The gardens help to absorb excess rainwater—something the city will see more of thanks to climate change. The roofs jut out over the sidewalk, sheltering passersby and sprucing up the block. Plus, it makes that second floor apartment look a lot more appealing, Steinberg adds.
“This canopy acts not only as a privacy screen, but it also acts as this beautiful garden,” Steinberg says. “It's really a win-win for those who don’t live in the building, those who live in the building, and anyone passing by the building. It's appealing. It's attractive.”
Originally Selldorf Architects founder Annabelle Selldorf, who designed the building, planned to use the greenery to separate the retail space from the residences, but says she soon realized it provided an additional benefit to the condo owners.

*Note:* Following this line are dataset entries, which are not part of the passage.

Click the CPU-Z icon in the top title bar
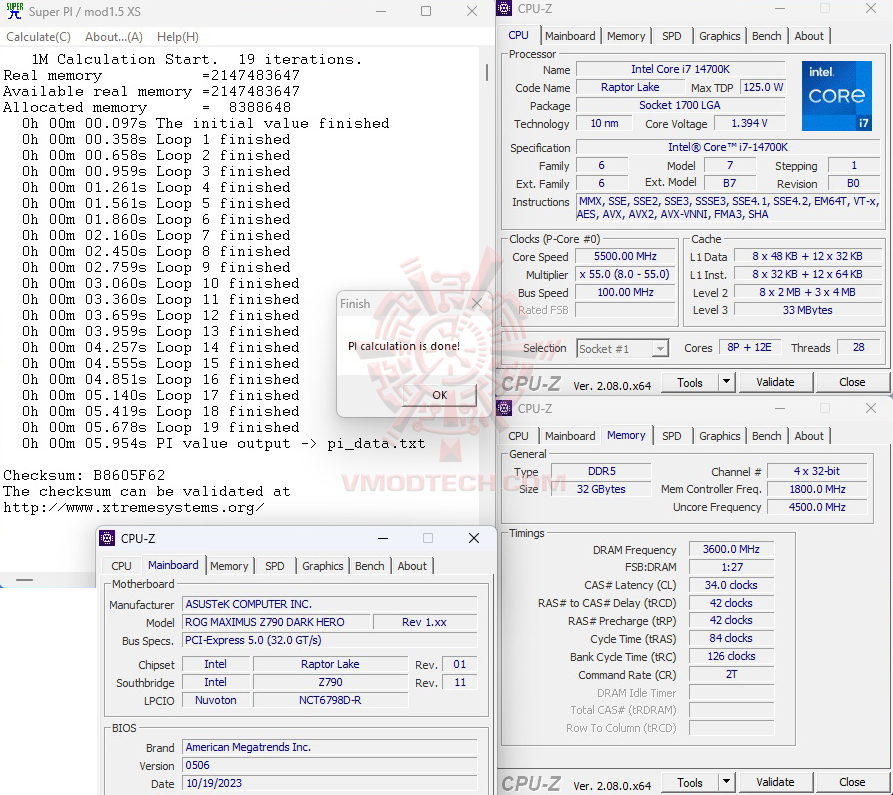pos(502,8)
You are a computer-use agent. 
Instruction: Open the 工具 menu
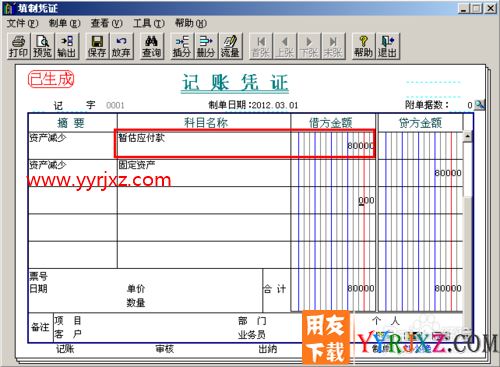(x=149, y=23)
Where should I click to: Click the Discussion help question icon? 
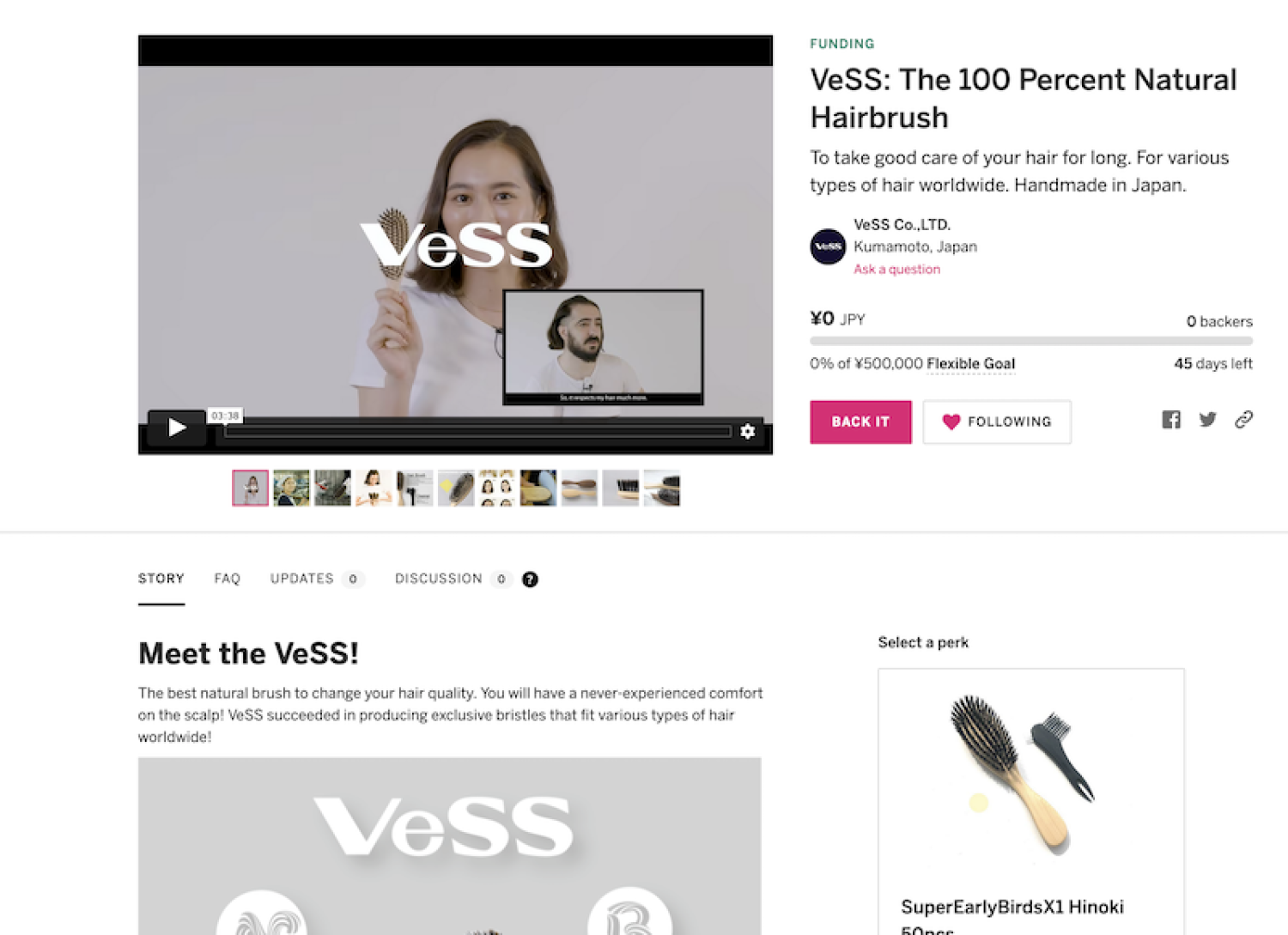click(530, 580)
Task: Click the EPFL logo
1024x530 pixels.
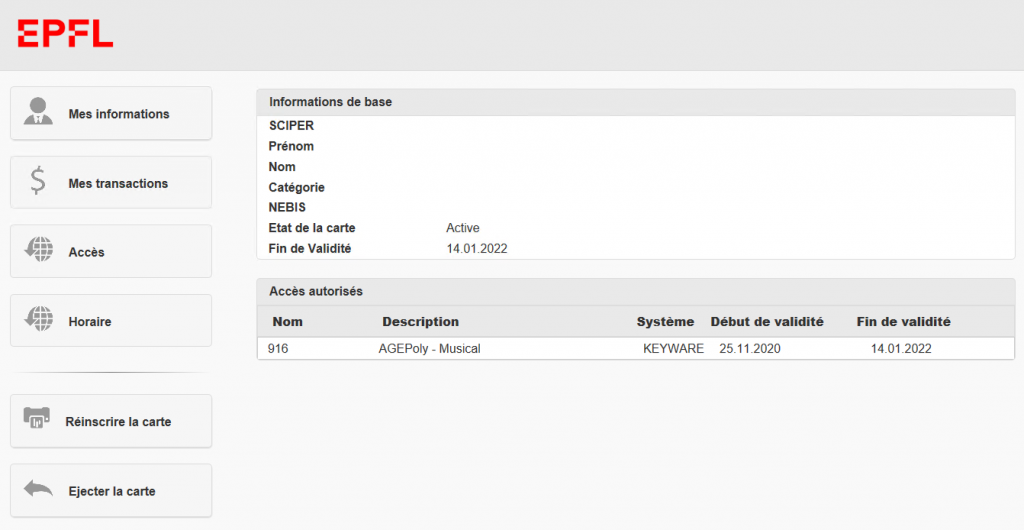Action: (65, 34)
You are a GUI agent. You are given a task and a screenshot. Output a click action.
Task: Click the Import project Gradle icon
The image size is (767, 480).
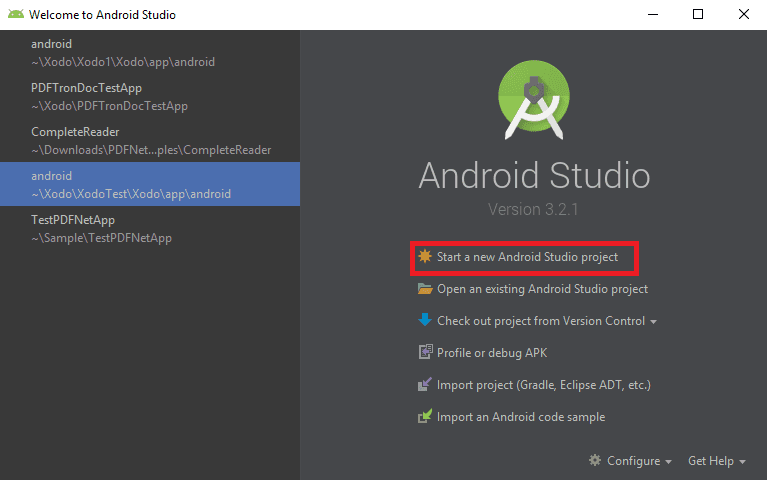[425, 385]
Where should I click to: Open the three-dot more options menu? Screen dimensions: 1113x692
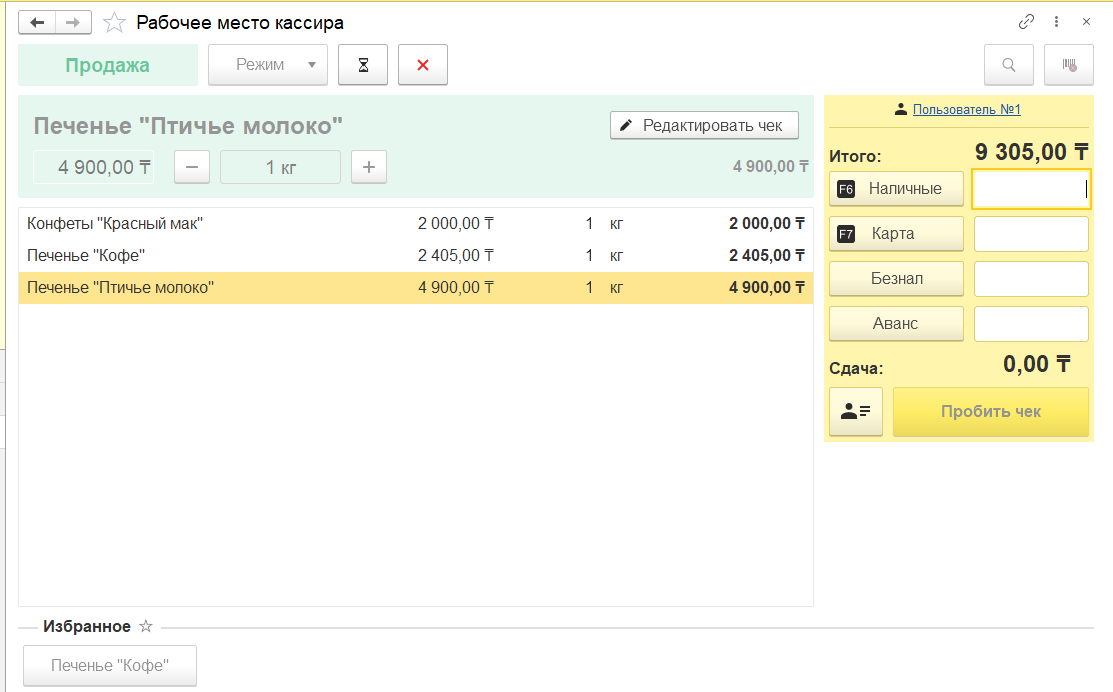(x=1056, y=22)
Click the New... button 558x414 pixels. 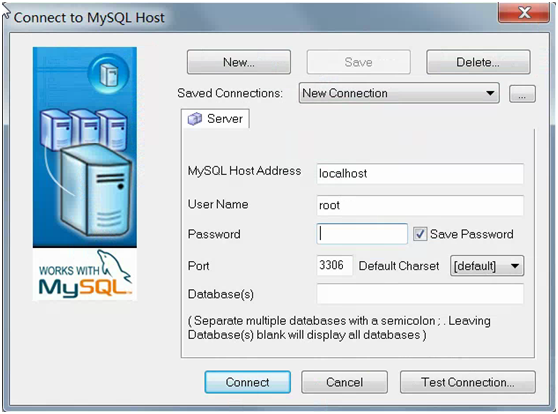(239, 62)
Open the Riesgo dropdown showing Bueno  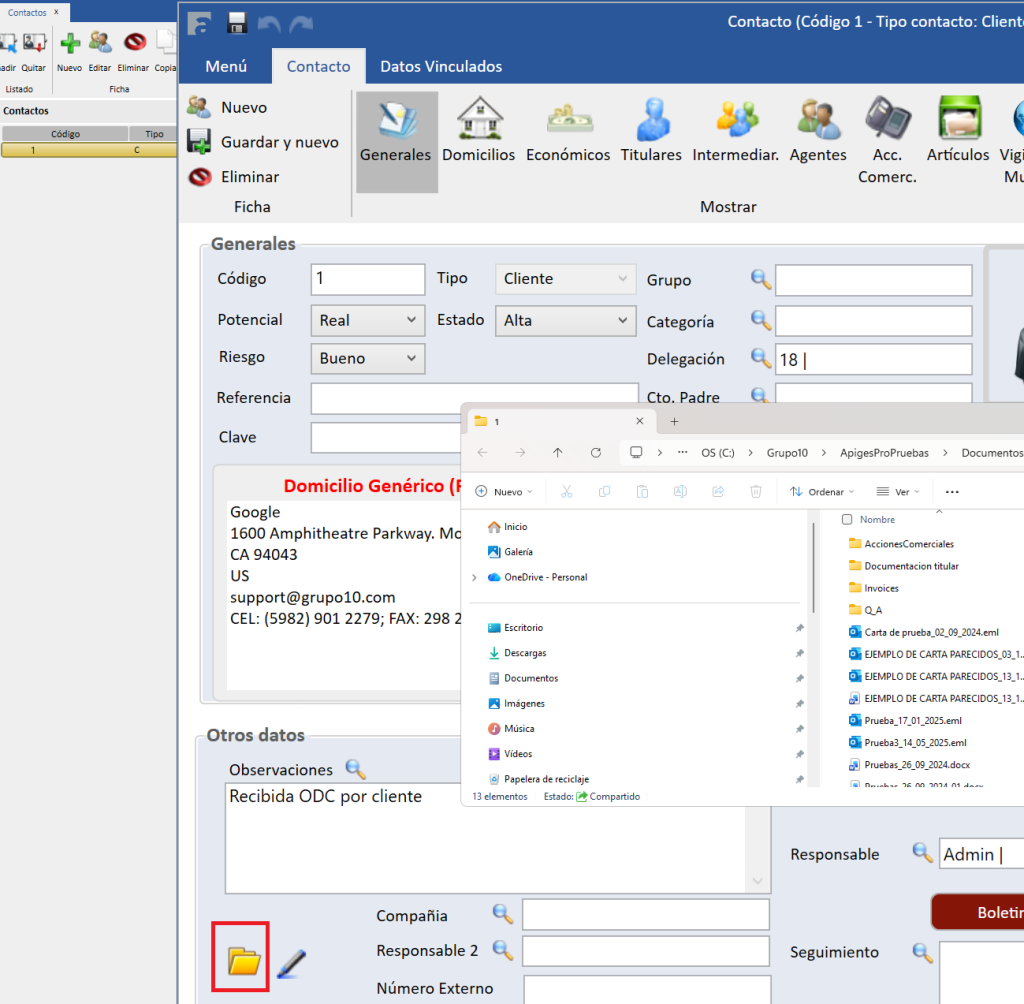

“We have designed many green roofs before Park House, but this is the first time we designed greenery to grow on top of an overhang canopy,” Selldorf says. “It quickly became clear that it was really an added amenity space where the residents of that floor are able to use it as their own private viewing garden.”
How to get your own mini green roof
If you want to pitch your property manager, condo or co-op board on going green, there’s a handful of steps to consider.
First of all, your board or landlord will need to make sure your building’s roof can support the weight of the plants and soil, particularly after a heavy rainfall. (If your roof isn’t strong enough, there are a handful of other ways to exercise your green thumb, like by installing planters or planting in tree beds—just be sure to use small plants that won't harm tree roots.)
You’ll also need to examine how much light your building gets to determine what plants are the best fit. For example, the overhang at 500 West 22nd St. goes around the corner of the property, which forced Campbell to select different plants for the sunny and shady side.
Any garden requires some maintenance, and it’s up to your board or landlord to determine how much work is worth the effort. Campbell recommends staying away from plants that have a short lifespan, and says he plans to visit the garden on 22nd Street about four times per year.
“We tried to use a lot of low maintenance-type plantings—things that didn't need a lot of trimming—while still making it look like a real garden,” Campbell says.